- Items listed in a dataset -
# # # #

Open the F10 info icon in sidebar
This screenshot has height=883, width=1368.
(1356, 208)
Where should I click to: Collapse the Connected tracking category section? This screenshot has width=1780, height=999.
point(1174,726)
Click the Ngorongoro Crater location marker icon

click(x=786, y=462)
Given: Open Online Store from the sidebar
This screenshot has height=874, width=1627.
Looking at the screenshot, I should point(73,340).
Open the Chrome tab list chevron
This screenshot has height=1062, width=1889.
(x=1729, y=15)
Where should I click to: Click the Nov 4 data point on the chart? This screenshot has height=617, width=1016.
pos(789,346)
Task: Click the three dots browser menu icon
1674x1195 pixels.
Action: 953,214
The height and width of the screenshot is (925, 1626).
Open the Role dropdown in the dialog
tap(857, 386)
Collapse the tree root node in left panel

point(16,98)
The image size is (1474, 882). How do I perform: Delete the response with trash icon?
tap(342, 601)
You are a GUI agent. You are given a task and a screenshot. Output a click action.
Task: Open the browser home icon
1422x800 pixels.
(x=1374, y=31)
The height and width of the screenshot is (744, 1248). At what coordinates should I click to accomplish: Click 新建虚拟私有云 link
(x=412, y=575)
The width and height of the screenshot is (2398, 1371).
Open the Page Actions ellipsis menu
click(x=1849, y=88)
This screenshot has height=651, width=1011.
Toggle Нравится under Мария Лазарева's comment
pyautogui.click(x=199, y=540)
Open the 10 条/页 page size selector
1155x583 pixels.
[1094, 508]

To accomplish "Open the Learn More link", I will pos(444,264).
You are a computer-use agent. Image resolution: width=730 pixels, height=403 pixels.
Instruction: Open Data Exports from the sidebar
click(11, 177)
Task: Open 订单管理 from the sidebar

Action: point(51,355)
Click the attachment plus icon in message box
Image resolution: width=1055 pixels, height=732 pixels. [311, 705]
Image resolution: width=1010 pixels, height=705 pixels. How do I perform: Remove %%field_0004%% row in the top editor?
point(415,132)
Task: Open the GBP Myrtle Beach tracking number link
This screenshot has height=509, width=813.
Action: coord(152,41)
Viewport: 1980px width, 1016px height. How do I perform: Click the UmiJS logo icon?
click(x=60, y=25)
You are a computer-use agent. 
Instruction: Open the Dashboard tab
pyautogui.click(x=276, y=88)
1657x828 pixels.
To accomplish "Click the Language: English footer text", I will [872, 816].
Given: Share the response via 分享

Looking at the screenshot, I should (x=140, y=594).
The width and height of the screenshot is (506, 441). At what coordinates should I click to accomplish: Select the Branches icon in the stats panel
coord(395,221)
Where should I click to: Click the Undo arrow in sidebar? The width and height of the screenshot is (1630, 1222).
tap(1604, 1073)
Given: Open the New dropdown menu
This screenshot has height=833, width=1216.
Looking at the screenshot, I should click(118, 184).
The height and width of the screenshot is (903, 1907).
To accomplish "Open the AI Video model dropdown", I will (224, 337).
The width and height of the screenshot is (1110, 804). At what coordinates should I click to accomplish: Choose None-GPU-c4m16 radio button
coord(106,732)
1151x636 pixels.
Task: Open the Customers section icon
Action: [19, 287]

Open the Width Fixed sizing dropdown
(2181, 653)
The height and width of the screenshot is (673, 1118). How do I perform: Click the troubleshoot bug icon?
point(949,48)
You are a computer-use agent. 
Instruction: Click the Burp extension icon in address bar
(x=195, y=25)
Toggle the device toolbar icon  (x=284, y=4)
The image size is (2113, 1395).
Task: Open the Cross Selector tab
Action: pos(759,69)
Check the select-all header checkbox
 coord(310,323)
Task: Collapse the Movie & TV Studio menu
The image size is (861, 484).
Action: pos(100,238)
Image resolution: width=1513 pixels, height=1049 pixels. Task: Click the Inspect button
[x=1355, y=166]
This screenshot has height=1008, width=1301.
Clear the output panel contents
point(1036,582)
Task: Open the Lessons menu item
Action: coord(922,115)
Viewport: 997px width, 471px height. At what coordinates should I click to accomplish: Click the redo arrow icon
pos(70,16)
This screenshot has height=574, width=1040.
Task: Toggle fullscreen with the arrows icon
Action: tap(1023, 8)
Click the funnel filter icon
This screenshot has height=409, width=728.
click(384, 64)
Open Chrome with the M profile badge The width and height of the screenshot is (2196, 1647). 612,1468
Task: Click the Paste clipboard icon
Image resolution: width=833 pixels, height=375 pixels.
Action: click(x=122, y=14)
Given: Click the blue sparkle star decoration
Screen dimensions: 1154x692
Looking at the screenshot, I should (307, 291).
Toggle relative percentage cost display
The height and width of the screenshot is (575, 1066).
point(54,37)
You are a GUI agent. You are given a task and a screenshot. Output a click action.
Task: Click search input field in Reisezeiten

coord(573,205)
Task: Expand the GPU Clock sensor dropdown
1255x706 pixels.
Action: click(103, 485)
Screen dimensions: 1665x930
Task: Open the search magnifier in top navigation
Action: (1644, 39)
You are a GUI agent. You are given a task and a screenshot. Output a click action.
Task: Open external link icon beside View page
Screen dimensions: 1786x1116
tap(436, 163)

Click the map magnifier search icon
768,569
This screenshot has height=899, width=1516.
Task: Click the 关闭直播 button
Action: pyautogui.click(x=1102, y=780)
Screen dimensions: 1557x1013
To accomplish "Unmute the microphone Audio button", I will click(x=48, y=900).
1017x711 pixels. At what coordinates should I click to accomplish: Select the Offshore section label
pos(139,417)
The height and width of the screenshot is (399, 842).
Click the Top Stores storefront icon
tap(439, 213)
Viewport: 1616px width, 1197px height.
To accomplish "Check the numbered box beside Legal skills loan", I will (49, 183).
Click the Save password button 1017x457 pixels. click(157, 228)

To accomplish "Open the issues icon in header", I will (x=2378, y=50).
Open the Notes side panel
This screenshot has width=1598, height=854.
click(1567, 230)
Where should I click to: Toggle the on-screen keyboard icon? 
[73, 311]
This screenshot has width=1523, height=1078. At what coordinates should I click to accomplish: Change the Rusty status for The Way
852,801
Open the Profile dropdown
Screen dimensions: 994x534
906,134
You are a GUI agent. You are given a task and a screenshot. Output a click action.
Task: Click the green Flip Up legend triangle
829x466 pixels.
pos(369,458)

# # # #

- REQUIRED WORK -
Search the records for the word "beside" and copy every line where it occurs.

- RESPONSE BOX -
Task: Open external link icon beside View page
To accomplish "Check the numbered box beside Legal skills loan", I will (49, 183).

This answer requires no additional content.